To complete this course, you will need the following:
- A free Sanity account to create new projects and initialize a new Sanity Studio. If you do not yet have an account, running any
npx sanity
command will prompt you to create one. - Some familiarity with running commands from the terminal. Wes Bos' Command Line Power User video course is free and can get you up to speed with the basics.
- Node and npm installed (or an npm-compatible JavaScript runtime) to install and run the Sanity Studio development server locally.
- Some familiarity with JavaScript. The code examples in this course can all be copied and pasted and are written in TypeScript, but you will not need advanced knowledge of TypeScript to take advantage.
See Installation for more options when starting new Sanity projects
Get up and running with all the prerequisites
If you're stuck or have feedback on the lessons here on Sanity Learn, join the Community Slack or use the Feedback form at the bottom of every lesson.
It is sometimes tempting to release one-size-fits-nobody wordpress-to-sanity
import tooling. But the reason that you want to get out of WordPress is probably partly how it doesn't let you structure and reuse content. It's important to see a content migration as an opportunity to fix the mistakes of your current platform, not to recreate them in a new environment.
This course intends to demonstrate the power of scripting content migrations into Sanity and free you from the presentational thinking that dominates website-specific CMSes—ushering you into a world of structured content.
While WordPress' conventions make most of the source data easy to target, the shape of your content in Sanity may be unique to your organization's use case.
Your WordPress installation likely also has plugins that augment the content in some way that we cannot account for, but you should be able to handle it once you complete this course.
While this course focuses explicitly on the technicalities of moving your content over from WordPress, we must stress that bringing your team over is equally important. This goes for your engineering colleagues, your content team, and/or clients. Moving from a CMS to a Content Operating System like Sanity will also change how you work with content (for the better).

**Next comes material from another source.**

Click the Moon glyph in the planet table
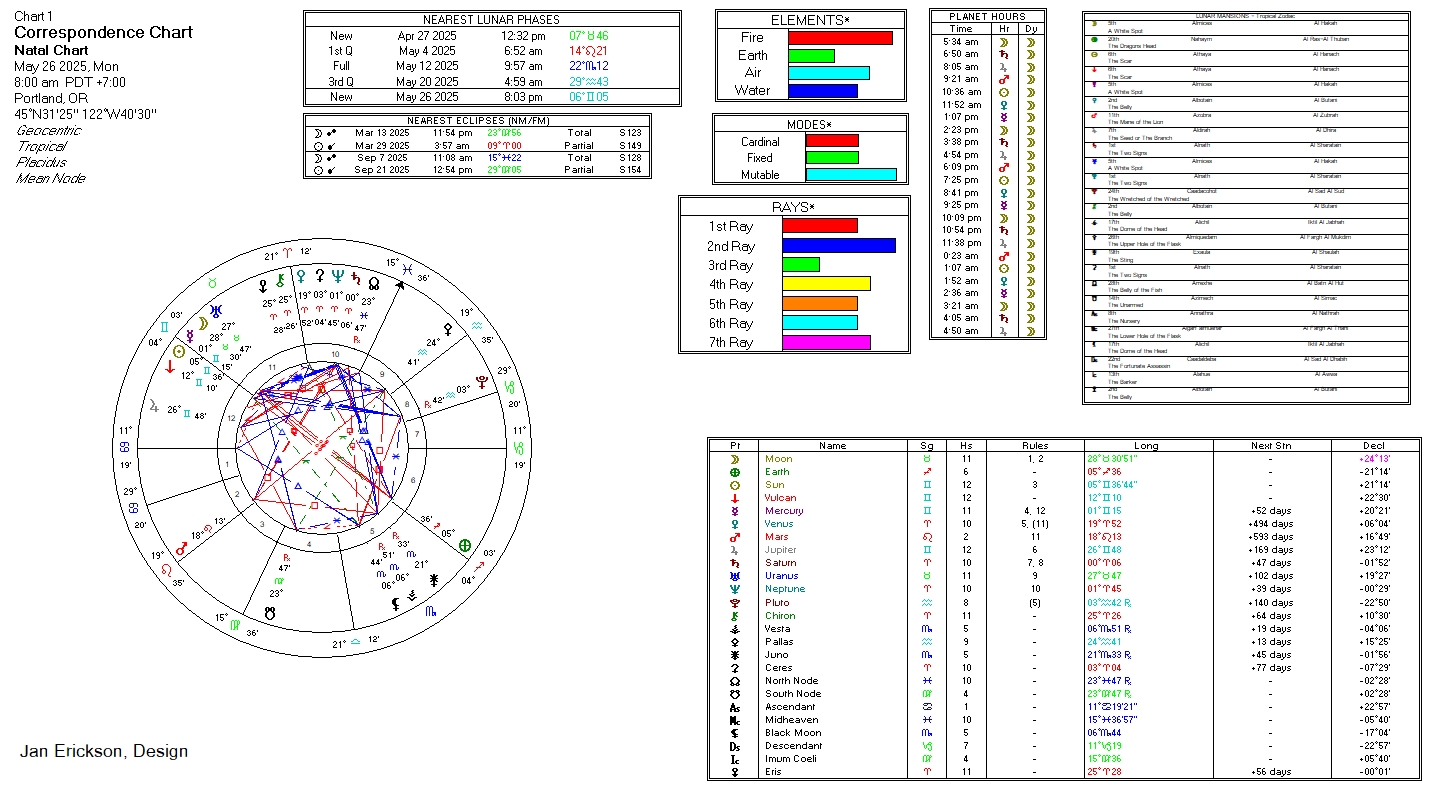The image size is (1437, 789). pyautogui.click(x=735, y=459)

We recommend that your team take the Re-platforming to Sanity course—it can also be run as a workshop! Approaching a content migration project cross-functionally, will help you uncover those "unknown unknowns" more quickly, making it easier for everyone to get up to speed.
After this course, you will have imported users, posts, pages, categories, and tags into Sanity, created references between them, and uploaded assets. You will also have the skills to import content types like menus and comments.
You'll convert either post-processed or pre-processed HTML markup into Portable Text from the Classic or Block editor.
This course does not handle augmented content that may be modified by page builder (Elementor, Divi), SEO, or e-commerce plugins; however, anything accessible from the REST API can be added to your final import script.